● Task description: Reproduce everything from the line containing "You are a computer-use agent. This" down to the line containing "click(x=936, y=251)", swapping "Instruction" for "Command" and changing nothing else.

● Extracted information:
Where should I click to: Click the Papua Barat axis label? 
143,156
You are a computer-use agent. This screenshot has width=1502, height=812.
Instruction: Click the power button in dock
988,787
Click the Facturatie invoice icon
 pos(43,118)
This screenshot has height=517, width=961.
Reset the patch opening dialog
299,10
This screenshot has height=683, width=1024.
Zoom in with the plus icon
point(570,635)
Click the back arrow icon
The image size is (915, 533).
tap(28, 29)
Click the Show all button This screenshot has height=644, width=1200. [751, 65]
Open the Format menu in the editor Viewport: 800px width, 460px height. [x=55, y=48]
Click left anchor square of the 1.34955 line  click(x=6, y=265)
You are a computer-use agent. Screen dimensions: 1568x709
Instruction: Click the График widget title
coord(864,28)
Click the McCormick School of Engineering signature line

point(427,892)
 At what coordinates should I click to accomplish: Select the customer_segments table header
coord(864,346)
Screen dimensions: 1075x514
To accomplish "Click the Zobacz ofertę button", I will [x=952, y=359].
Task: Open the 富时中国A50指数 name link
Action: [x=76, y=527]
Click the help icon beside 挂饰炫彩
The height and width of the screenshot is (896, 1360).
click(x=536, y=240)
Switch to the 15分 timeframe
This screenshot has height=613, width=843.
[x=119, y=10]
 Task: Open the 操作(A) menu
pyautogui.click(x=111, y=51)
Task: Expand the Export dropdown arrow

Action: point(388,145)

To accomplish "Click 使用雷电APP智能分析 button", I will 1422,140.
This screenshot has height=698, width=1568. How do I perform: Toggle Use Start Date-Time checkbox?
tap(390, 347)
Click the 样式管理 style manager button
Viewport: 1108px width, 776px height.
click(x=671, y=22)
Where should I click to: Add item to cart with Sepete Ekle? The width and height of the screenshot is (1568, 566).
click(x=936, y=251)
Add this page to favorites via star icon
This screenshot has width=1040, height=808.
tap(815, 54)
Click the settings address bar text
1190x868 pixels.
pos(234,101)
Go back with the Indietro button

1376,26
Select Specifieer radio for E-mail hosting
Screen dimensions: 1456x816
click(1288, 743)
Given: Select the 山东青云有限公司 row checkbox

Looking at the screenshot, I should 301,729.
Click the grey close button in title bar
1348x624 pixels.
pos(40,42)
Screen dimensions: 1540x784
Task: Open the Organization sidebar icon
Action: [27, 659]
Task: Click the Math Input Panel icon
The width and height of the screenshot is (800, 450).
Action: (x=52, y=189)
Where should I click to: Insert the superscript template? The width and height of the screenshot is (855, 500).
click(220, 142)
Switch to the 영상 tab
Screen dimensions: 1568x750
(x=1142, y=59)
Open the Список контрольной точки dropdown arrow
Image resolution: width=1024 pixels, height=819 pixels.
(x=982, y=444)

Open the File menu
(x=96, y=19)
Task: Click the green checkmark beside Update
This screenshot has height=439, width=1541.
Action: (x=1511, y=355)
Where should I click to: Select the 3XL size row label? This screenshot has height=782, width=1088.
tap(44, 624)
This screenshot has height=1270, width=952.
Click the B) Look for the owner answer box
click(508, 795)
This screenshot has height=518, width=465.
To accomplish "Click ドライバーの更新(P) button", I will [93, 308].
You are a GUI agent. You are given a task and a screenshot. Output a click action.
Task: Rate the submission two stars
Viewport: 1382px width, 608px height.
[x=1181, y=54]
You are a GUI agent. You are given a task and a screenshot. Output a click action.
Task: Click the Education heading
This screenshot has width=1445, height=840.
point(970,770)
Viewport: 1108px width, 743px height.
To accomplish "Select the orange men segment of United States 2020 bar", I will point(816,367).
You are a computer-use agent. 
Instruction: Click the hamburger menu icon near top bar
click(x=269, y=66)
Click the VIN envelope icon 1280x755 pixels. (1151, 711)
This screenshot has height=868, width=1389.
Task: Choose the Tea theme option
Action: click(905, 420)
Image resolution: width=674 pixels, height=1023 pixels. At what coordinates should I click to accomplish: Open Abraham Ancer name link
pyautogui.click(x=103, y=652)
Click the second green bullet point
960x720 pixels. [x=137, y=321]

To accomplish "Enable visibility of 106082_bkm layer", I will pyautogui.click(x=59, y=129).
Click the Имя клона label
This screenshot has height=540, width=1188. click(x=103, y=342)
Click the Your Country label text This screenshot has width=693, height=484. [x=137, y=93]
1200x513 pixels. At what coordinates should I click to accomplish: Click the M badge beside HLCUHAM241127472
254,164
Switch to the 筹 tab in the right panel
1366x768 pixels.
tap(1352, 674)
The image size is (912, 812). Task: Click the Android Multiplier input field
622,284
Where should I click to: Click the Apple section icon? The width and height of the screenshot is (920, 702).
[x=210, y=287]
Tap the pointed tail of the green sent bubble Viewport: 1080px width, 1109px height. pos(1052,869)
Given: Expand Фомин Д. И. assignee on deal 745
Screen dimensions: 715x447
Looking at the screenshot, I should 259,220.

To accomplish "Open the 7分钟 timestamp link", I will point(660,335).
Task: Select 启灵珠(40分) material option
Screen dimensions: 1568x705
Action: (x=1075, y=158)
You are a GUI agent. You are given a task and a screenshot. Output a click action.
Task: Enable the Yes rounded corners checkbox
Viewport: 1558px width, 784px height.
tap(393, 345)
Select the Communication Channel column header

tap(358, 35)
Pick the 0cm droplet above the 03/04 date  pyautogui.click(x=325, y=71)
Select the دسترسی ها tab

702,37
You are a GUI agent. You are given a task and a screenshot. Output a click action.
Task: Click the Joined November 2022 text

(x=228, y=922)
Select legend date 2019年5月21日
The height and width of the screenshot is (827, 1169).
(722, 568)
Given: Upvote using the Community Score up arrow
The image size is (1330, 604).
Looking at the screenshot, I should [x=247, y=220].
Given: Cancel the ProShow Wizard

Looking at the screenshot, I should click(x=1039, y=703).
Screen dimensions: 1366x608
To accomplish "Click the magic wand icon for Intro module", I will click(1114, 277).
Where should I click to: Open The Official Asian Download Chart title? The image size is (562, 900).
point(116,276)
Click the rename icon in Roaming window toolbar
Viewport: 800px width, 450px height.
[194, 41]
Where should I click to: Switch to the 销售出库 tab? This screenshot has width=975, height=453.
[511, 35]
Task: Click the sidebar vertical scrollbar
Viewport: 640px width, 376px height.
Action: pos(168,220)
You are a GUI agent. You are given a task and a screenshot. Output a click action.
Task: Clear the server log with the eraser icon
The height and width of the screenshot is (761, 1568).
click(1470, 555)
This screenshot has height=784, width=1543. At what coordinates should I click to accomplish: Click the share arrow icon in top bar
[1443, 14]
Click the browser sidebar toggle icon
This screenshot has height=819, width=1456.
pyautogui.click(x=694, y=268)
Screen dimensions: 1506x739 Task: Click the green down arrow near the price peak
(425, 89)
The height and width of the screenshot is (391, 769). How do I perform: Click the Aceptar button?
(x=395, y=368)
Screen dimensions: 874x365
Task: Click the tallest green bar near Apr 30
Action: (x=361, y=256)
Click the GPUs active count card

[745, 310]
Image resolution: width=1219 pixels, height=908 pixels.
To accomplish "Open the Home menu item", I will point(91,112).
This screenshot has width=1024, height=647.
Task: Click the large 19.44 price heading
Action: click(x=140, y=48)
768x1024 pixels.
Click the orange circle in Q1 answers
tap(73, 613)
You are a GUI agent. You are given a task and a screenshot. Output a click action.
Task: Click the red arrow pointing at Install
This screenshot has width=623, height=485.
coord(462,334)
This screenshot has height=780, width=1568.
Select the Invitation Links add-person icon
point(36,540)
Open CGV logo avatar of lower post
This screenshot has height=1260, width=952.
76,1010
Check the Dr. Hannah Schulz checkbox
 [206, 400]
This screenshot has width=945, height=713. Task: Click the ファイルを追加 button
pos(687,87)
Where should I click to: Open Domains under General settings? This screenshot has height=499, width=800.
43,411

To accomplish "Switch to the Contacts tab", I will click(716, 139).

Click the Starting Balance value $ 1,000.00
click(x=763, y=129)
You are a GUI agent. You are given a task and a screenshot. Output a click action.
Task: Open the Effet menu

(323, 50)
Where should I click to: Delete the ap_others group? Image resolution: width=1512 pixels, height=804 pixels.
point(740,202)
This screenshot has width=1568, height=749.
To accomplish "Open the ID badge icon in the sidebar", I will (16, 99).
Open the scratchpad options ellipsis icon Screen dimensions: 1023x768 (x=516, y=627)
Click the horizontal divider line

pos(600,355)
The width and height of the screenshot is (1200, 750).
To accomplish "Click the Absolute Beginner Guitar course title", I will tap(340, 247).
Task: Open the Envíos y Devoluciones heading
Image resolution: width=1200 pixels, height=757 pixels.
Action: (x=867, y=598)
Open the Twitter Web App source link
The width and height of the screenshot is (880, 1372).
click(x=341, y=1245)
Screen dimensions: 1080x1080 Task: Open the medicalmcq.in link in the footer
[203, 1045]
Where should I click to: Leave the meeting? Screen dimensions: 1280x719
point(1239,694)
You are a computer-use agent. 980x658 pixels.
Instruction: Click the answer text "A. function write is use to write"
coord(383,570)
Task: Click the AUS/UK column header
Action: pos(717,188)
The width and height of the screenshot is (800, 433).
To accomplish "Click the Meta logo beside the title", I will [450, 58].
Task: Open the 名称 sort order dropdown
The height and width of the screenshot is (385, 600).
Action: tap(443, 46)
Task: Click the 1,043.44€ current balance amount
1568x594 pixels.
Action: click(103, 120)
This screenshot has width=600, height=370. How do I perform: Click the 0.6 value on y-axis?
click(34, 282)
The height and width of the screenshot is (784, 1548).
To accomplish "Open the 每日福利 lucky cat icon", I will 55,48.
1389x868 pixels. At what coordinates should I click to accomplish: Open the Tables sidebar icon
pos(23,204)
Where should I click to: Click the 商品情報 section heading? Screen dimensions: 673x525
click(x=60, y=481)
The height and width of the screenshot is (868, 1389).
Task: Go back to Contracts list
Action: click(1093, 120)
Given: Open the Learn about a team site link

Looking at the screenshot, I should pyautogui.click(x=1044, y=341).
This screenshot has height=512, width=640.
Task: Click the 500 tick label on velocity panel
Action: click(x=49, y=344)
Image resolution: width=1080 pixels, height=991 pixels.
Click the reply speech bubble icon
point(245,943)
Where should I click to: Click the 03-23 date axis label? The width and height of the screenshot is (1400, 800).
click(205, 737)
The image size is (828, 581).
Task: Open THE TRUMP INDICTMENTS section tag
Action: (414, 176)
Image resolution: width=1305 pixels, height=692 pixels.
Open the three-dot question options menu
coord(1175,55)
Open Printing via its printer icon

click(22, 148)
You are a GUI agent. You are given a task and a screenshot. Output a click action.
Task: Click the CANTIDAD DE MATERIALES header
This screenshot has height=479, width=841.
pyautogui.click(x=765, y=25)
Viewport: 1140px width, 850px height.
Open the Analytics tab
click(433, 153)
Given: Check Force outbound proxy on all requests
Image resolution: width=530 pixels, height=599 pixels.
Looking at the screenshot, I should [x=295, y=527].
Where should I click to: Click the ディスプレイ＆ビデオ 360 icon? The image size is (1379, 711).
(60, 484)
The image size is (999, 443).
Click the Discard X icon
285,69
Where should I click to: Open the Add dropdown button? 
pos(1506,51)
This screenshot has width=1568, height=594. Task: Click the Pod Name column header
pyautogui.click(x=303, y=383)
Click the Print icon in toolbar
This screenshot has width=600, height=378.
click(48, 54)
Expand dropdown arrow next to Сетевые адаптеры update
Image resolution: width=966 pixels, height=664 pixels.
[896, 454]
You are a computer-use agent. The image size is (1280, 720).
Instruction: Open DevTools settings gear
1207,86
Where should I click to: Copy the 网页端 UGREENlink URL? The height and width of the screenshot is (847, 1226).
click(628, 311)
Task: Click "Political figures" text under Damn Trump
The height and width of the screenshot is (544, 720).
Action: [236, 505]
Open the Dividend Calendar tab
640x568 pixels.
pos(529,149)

● Solution to the problem:
You are a computer-use agent. This screenshot has width=1502, height=812.
Command: Click the power button in dock
988,787
Click the Facturatie invoice icon
 pos(43,118)
This screenshot has height=517, width=961.
Reset the patch opening dialog
299,10
This screenshot has height=683, width=1024.
Zoom in with the plus icon
point(570,635)
Click the back arrow icon
The image size is (915, 533).
tap(28, 29)
Click the Show all button This screenshot has height=644, width=1200. [751, 65]
Open the Format menu in the editor Viewport: 800px width, 460px height. [x=55, y=48]
Click left anchor square of the 1.34955 line  click(x=6, y=265)
You are a computer-use agent. Screen dimensions: 1568x709
Command: Click the График widget title
coord(864,28)
Click the McCormick School of Engineering signature line

point(427,892)
 At what coordinates should I click to accomplish: Select the customer_segments table header
coord(864,346)
Screen dimensions: 1075x514
To accomplish "Click the Zobacz ofertę button", I will [x=952, y=359].
Task: Open the 富时中国A50指数 name link
Action: [x=76, y=527]
Click the help icon beside 挂饰炫彩
The height and width of the screenshot is (896, 1360).
click(x=536, y=240)
Switch to the 15分 timeframe
This screenshot has height=613, width=843.
[x=119, y=10]
 Task: Open the 操作(A) menu
pyautogui.click(x=111, y=51)
Task: Expand the Export dropdown arrow

Action: point(388,145)

To accomplish "Click 使用雷电APP智能分析 button", I will 1422,140.
This screenshot has height=698, width=1568. How do I perform: Toggle Use Start Date-Time checkbox?
tap(390, 347)
Click the 样式管理 style manager button
Viewport: 1108px width, 776px height.
click(x=671, y=22)
Where should I click to: Add item to cart with Sepete Ekle? The width and height of the screenshot is (1568, 566).
click(x=936, y=251)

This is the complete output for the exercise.